- [YOUR GOAL]
Write out exactly the lines of the entries below from the one holding "[combobox] (48, 2528)" to the one holding "Om oss (12, 2508)", inclusive, and leave out all other lines.

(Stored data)
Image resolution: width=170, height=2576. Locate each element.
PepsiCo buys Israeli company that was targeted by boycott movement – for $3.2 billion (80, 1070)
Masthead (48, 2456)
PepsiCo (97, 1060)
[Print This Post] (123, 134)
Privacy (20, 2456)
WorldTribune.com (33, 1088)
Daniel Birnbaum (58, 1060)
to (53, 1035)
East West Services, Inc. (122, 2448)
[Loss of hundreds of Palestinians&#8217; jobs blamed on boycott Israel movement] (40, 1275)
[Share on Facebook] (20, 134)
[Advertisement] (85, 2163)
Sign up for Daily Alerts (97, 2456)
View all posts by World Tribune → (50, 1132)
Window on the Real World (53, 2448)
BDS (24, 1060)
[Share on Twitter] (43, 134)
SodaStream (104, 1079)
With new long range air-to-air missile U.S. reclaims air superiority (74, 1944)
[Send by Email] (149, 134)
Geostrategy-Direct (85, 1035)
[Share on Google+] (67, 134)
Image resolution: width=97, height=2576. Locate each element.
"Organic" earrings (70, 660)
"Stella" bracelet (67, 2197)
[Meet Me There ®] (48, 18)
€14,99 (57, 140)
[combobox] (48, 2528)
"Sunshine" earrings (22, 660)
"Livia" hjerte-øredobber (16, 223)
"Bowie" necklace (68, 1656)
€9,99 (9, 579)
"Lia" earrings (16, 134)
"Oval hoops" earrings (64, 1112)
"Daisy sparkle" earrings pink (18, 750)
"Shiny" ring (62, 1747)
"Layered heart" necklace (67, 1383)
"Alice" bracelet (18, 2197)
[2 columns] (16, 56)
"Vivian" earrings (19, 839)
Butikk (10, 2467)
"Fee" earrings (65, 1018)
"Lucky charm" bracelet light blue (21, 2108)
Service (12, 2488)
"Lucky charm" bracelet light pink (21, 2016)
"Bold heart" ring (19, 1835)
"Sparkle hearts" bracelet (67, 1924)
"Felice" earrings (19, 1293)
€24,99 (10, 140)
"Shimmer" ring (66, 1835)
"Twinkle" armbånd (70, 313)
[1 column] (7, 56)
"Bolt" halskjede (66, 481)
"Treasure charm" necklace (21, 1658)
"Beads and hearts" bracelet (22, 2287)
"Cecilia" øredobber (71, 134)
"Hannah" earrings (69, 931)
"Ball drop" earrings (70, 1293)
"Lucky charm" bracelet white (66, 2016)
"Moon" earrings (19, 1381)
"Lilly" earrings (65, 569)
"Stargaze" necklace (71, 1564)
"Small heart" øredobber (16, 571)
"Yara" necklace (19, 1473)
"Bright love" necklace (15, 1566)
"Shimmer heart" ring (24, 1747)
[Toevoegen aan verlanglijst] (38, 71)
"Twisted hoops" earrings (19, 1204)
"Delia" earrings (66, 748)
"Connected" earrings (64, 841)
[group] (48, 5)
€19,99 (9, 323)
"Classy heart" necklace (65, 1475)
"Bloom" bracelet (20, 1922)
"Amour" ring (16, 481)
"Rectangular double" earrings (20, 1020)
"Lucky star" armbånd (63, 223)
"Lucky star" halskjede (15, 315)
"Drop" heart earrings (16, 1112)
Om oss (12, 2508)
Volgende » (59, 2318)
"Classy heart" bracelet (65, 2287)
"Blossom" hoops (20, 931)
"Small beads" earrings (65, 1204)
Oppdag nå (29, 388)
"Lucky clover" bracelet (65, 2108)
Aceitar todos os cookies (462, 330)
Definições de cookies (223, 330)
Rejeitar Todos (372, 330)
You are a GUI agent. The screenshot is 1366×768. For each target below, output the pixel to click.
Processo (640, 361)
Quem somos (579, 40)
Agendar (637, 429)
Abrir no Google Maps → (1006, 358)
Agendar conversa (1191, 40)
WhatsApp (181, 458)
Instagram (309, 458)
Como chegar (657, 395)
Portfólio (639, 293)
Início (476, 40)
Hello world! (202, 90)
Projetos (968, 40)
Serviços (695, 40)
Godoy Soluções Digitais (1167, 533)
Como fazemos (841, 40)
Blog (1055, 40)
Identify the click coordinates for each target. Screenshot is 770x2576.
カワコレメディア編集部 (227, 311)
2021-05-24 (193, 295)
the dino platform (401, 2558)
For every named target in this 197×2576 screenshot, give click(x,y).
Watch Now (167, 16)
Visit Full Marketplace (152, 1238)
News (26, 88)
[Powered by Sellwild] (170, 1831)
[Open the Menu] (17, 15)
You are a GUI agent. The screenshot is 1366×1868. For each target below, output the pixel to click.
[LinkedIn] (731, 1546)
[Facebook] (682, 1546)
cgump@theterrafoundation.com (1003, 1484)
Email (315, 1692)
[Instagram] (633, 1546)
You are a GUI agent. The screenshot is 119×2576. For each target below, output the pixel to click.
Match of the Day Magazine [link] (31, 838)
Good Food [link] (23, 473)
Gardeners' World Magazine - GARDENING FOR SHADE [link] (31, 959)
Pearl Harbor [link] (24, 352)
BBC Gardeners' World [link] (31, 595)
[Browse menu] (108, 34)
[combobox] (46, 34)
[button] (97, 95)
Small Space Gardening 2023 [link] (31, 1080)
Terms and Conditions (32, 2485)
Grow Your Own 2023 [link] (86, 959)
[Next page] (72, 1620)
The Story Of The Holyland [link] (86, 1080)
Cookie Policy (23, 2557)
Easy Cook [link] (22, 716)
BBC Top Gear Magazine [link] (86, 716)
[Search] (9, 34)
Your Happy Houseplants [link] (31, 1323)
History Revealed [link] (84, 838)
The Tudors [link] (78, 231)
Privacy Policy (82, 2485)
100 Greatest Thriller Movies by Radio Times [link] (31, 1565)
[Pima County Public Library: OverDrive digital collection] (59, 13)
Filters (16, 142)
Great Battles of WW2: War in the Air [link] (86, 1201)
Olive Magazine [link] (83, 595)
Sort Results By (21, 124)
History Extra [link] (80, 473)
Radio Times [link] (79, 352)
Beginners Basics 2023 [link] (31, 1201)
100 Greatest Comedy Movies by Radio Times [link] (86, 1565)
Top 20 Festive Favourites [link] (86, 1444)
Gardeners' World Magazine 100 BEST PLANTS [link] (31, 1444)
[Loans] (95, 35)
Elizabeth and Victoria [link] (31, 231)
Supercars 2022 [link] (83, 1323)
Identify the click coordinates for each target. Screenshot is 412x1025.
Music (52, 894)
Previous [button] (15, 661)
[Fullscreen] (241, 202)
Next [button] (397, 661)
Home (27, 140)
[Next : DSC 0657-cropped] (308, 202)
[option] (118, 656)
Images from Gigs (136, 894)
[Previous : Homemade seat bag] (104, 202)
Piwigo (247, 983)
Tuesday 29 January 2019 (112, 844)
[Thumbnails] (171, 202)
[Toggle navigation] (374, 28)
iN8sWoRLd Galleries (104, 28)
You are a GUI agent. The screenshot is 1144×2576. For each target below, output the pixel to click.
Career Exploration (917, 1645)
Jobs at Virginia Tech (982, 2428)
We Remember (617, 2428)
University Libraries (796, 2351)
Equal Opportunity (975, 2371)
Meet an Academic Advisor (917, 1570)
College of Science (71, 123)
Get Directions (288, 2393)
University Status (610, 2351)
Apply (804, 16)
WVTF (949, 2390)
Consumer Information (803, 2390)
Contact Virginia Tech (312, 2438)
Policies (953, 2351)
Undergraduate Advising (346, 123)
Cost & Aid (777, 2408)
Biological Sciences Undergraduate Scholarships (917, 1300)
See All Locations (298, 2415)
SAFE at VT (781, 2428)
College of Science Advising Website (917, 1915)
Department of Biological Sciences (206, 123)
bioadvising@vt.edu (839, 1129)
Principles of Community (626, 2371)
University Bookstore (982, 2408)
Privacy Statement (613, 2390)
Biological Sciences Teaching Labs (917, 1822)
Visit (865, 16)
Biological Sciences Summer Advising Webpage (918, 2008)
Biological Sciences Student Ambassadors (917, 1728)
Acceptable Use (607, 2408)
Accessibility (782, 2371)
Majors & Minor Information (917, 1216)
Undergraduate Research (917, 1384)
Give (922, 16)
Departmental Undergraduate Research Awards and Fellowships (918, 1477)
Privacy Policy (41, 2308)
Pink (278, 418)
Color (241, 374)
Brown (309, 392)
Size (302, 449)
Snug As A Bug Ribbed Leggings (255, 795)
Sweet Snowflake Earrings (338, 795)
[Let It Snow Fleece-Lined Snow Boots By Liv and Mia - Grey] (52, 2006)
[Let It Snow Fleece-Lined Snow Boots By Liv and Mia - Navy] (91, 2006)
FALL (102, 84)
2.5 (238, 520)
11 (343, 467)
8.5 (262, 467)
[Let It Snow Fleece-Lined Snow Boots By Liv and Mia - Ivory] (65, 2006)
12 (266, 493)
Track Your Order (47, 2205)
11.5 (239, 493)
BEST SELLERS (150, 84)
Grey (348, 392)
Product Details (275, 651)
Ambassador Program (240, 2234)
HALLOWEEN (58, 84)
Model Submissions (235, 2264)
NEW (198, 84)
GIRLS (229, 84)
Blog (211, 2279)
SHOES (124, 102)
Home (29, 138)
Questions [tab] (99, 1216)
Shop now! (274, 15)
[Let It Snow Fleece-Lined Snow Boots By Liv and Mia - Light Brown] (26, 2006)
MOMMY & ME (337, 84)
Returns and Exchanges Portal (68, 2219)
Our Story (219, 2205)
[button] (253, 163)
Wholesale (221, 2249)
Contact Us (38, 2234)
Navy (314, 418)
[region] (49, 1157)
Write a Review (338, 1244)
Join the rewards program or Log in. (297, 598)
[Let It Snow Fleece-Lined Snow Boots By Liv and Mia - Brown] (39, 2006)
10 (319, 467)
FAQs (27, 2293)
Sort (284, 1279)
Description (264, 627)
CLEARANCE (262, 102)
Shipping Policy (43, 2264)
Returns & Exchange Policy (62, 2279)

- [FINISHED TASK]
[combobox] (48, 2528)
"Sunshine" earrings (22, 660)
"Livia" hjerte-øredobber (16, 223)
"Bowie" necklace (68, 1656)
€9,99 (9, 579)
"Lia" earrings (16, 134)
"Oval hoops" earrings (64, 1112)
"Daisy sparkle" earrings pink (18, 750)
"Shiny" ring (62, 1747)
"Layered heart" necklace (67, 1383)
"Alice" bracelet (18, 2197)
[2 columns] (16, 56)
"Vivian" earrings (19, 839)
Butikk (10, 2467)
"Fee" earrings (65, 1018)
"Lucky charm" bracelet light blue (21, 2108)
Service (12, 2488)
"Lucky charm" bracelet light pink (21, 2016)
"Bold heart" ring (19, 1835)
"Sparkle hearts" bracelet (67, 1924)
"Felice" earrings (19, 1293)
€24,99 (10, 140)
"Shimmer" ring (66, 1835)
"Twinkle" armbånd (70, 313)
[1 column] (7, 56)
"Bolt" halskjede (66, 481)
"Treasure charm" necklace (21, 1658)
"Beads and hearts" bracelet (22, 2287)
"Cecilia" øredobber (71, 134)
"Hannah" earrings (69, 931)
"Ball drop" earrings (70, 1293)
"Lucky charm" bracelet white (66, 2016)
"Moon" earrings (19, 1381)
"Lilly" earrings (65, 569)
"Stargaze" necklace (71, 1564)
"Small heart" øredobber (16, 571)
"Yara" necklace (19, 1473)
"Bright love" necklace (15, 1566)
"Shimmer heart" ring (24, 1747)
[Toevoegen aan verlanglijst] (38, 71)
"Twisted hoops" earrings (19, 1204)
"Delia" earrings (66, 748)
"Connected" earrings (64, 841)
[group] (48, 5)
€19,99 (9, 323)
"Classy heart" necklace (65, 1475)
"Bloom" bracelet (20, 1922)
"Amour" ring (16, 481)
"Rectangular double" earrings (20, 1020)
"Lucky star" armbånd (63, 223)
"Lucky star" halskjede (15, 315)
"Drop" heart earrings (16, 1112)
Om oss (12, 2508)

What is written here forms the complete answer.